Lightning speared the horn base where obsidian plate met internal conduit. A sharp crack, then a red pop—the power channels shorted. The scythe's aura sputtered. Varathul hit one knee again.

"Finish it!" Lucien shouted.

"No," Seryn snapped back. "He's baiting."

The commander jammed the scythe into the ground; the shaft erupted into four shadow spikes. The barrier buckled but held. Rurik smashed one spike; shards rattled off his gauntlet.

Seryn jogged to the colonnade, fished a small ceramic vial from his pouch—label half-peeled: "Oily Flame – Short Delay." He lobbed it; the vial shattered along Varathul's rib crack and seeped into the plates.

"Leon, low voltage—spread ignition!"

A modest spark. The oil laced into the cracks and lit along a thin blue-orange line. Not a killing burn—a persistent drain. Exactly what a B-class commander hated.

Varathul snarled. Chains rose again, slower this time. Lucien used the window—low cut to the knee, Rurik followed on the same beat, the crack widened.
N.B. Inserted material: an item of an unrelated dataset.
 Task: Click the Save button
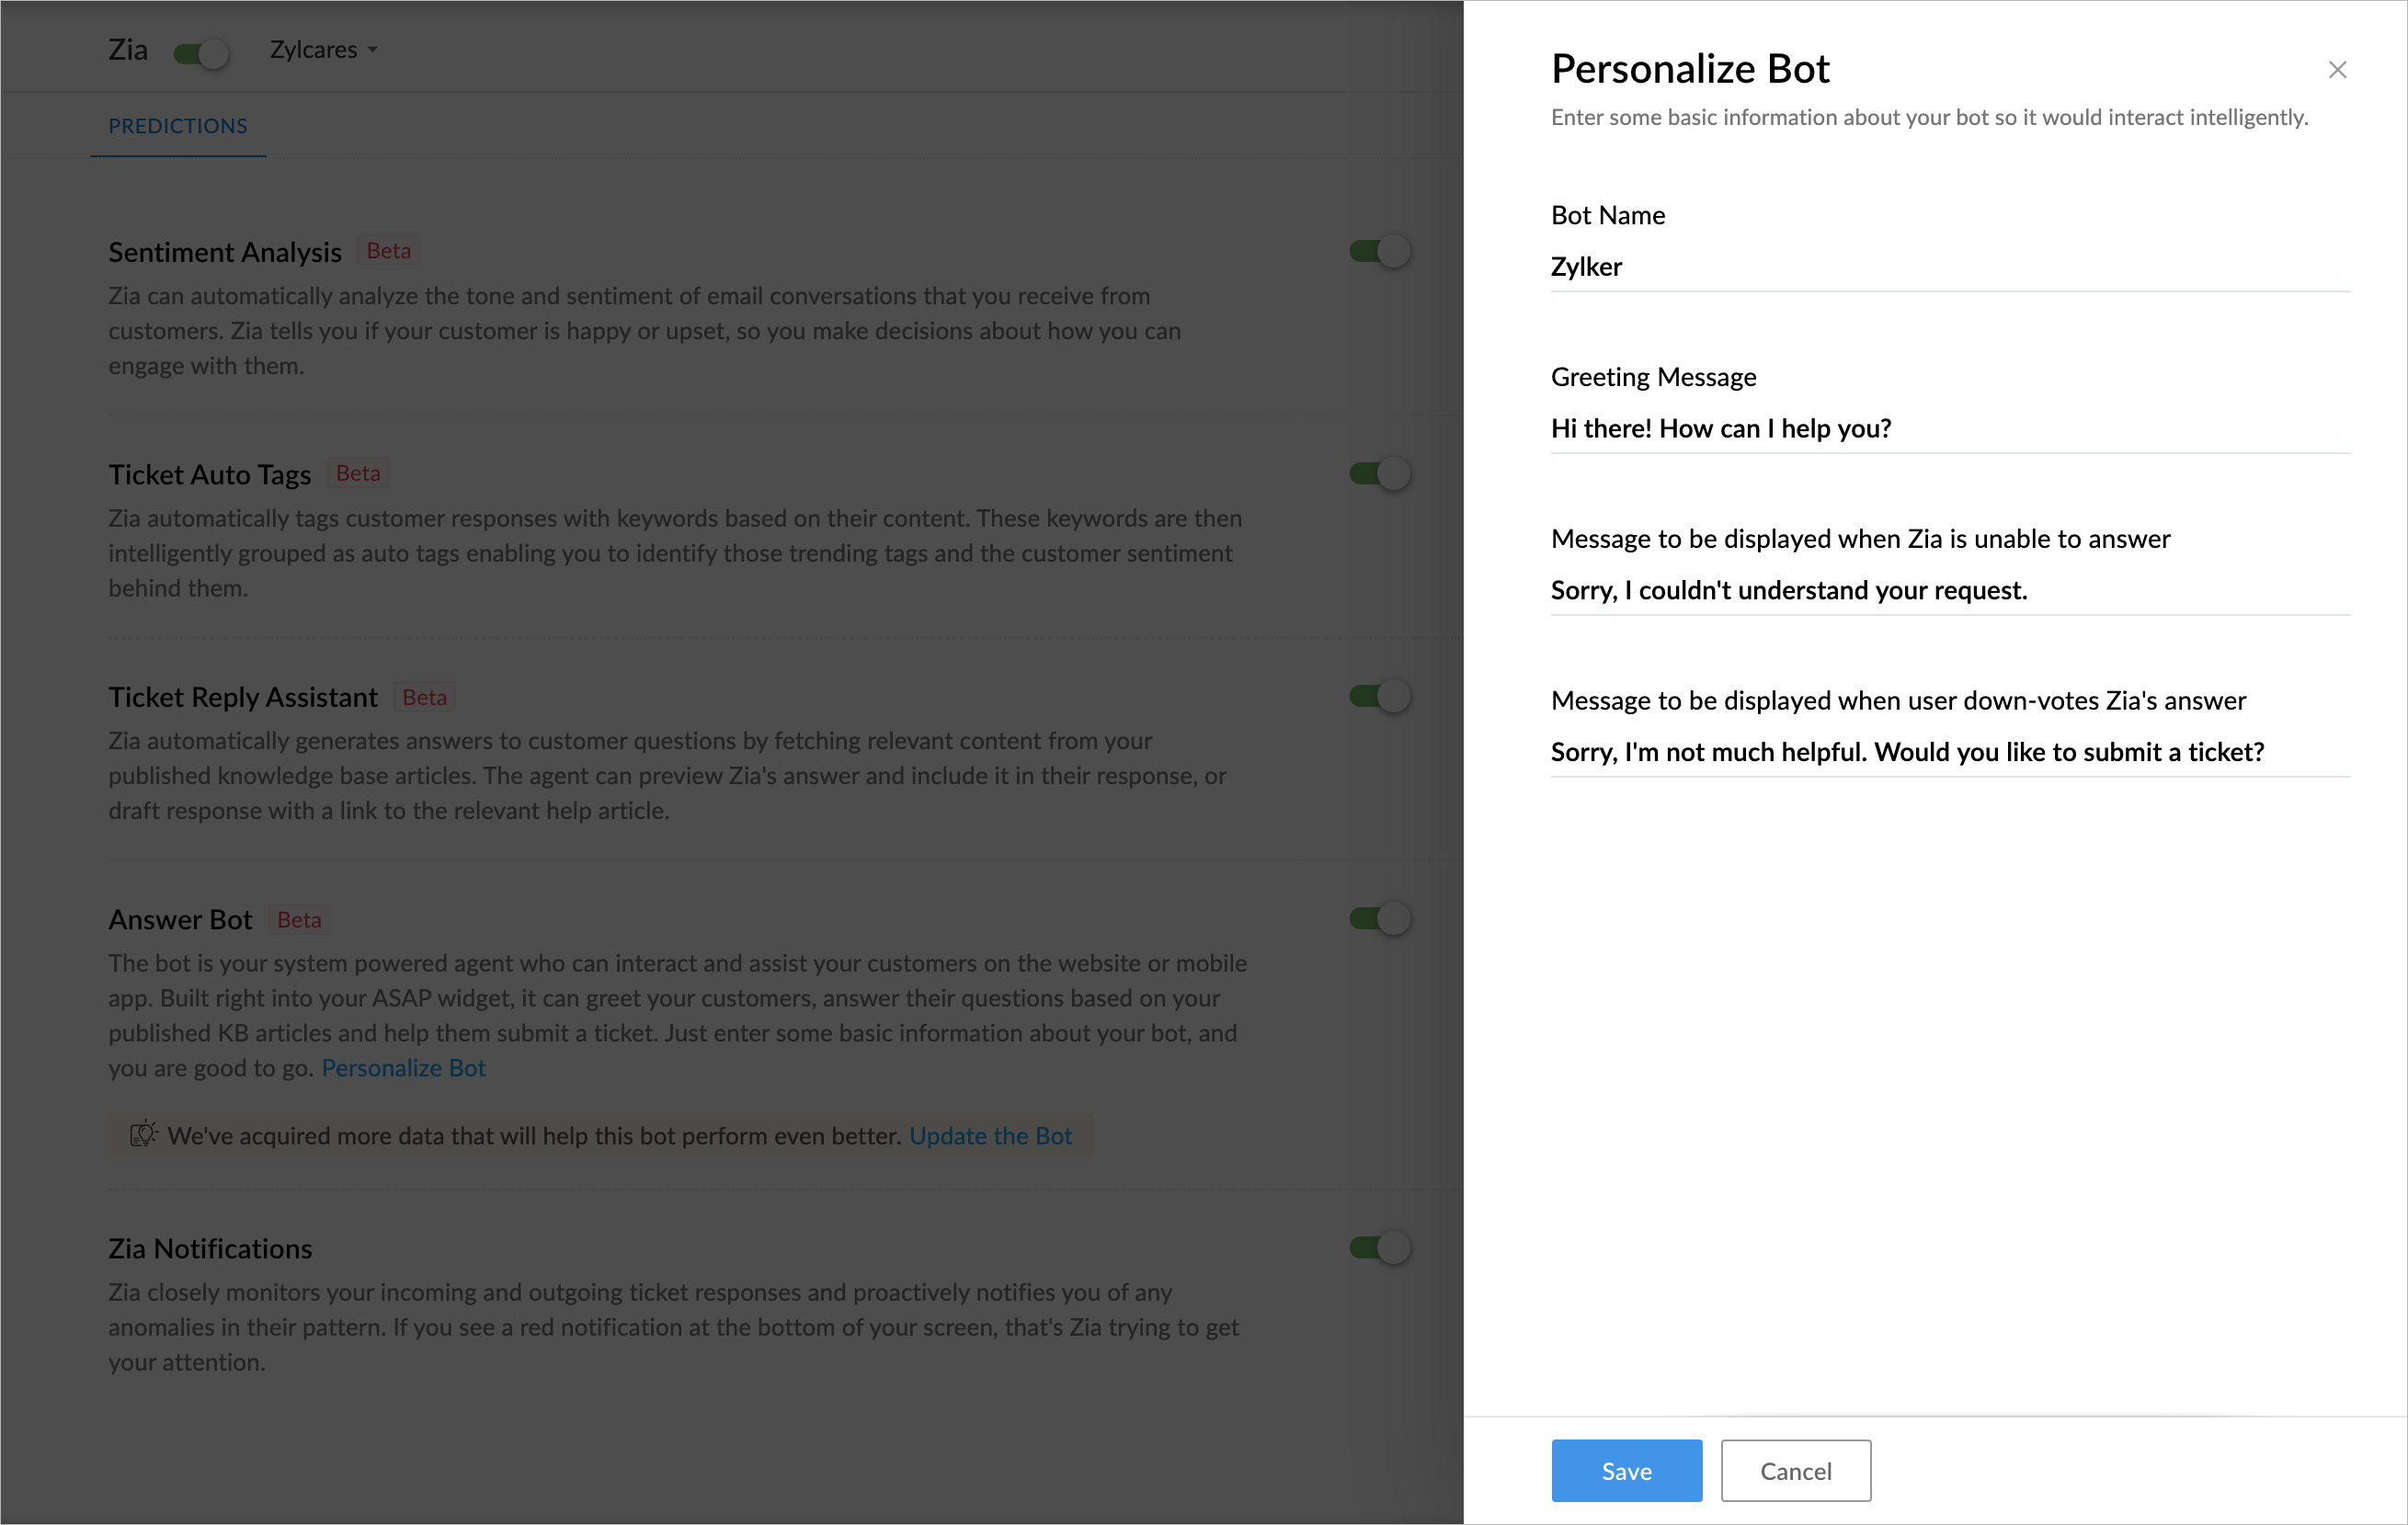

Seryn counted in his head: Three more clean exchanges. Then he retreats or calls.

A horn sounded from the west. Kaelor strode in, Bone Reaver split in half behind him. To the south, Seralis opened a corridor of flame; a handful of temple battle-priests sprinted through with spears rimmed in holy light.

"Reinforcements!" Mira shouted.

Varathul looked up; the rift shivered. For a heartbeat it narrowed, then stretched wider. The commander understood the field was shifting. He swept a repulse wave; Seryn, Lucien, Rurik, and Elira slid one step back.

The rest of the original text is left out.